Following Zipes' socio-historical approach, Justyna Desczc (2002) examines the contemporary status of the fairy tale and its relation to the culture industry. Desczc observes that despite the presence of other media and recreation choices, fairy tales, albeit in a repackaged form, remain popular. After all, fairy tales are an undemanding diversion from everyday life and, because of the hegemonic status of the company, comparable to a visit to Disneyland.
However, Desczc agrees with Zipes that these commodified fairy tales do not leave room for free thought. Instead, repackaged versions of "The Little Mermaid" and "Mulan" serve to reinforce their consumer status and -- in contrast to Bettelheim's conclusions -- are actually designed to reinforce their consumerist status rather than to address them as individuals.
Most of the "Disneyfied" stories are sanitized versions of their original tales. The lead characters in "The Little Mermaid," for example do not die and live happily ever after. Feminist analyses of Snow White and Sleeping Beauty have already exposed how -- despite the many variations of these tales around the world, the Disney versions are based on the princesses' ability to save themselves through their beauty, by attracting a prince savior. Even the feminist Mulan falls under the spell of a happy ending which, in Disney parlance, translates to a successful marriage.
Despite the significant worldwide variations of tales like Cinderella, Snow White and Mulan, the Disney interpretations have generally become the standardized version. The danger, Desczc (2002) writes, is that these sanitized and consumerist re-interpretations form the basis where "people can perceive themselves as members of one united community that shares norms and values, and cherishes the same concept of happiness."

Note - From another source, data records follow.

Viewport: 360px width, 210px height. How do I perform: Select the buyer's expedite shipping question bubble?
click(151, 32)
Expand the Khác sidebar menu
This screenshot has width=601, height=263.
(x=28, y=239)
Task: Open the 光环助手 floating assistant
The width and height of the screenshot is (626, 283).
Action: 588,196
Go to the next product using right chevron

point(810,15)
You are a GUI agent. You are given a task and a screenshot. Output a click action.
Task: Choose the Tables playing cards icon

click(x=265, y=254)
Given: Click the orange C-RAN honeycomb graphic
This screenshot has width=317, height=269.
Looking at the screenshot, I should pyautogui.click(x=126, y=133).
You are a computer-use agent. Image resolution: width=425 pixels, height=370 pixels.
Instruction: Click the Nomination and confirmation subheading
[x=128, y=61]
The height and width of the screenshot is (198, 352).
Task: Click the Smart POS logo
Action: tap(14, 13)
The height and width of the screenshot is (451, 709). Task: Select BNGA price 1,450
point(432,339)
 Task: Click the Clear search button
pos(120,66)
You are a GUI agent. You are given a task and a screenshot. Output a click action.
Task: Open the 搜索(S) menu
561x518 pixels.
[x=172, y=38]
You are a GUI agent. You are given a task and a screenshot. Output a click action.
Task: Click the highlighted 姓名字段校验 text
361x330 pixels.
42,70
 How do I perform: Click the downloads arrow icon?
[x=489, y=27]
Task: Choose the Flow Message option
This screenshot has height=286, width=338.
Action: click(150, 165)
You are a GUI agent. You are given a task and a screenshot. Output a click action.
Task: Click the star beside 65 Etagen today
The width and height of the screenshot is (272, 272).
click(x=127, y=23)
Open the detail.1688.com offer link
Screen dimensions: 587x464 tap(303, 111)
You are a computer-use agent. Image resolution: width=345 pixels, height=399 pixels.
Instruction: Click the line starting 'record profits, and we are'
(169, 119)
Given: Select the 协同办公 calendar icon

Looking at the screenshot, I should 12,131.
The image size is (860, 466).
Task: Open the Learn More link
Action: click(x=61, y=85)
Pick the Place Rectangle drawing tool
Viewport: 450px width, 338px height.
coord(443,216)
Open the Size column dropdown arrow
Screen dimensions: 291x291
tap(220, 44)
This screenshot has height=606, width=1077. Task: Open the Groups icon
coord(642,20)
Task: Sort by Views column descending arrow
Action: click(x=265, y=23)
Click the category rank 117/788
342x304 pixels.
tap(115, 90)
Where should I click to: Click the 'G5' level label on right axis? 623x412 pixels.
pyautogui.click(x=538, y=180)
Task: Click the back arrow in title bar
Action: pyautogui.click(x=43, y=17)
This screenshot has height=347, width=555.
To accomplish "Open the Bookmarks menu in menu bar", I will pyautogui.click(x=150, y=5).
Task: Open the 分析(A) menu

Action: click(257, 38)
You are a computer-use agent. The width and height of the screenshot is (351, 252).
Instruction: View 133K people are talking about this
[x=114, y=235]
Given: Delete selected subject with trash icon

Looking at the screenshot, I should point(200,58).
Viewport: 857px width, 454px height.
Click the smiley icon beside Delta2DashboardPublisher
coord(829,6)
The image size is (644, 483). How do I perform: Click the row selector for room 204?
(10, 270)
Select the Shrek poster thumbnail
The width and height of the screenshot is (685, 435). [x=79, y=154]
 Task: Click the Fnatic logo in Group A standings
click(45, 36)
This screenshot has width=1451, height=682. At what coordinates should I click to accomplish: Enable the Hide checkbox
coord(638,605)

In summary, myths and fairy tales also serve social as well as personal/individual functions. Zipes (1998) believes that through its movies, Disney has achieved the status of the world's leading storyteller. Their dominance in the field of storytelling have all but wiped out other versions of classic fairy tales like "Cinderella" and "The Little Mermaid." This places fairy tales in a position to affect much more than an individual child's psyche, well being or attitudes towards gender or race. By making children into consumers, the Disneyfied versions of these fairy tales also serve to maintain the existing social and economic (capitalist) structures.
Desczc's (2002) study on the contemporary status of fairy tales supports Zipes' conclusions. The fairy tale itself is part of a cultural institution. Instead of being just individual stories, these myths and fairy tales exist within a larger socio-economic framework of production, distribution and reception. In addition, fairy tales fulfill specific functions, such as "the preservation of the cultural heritage of a given country" (Desczc 2002).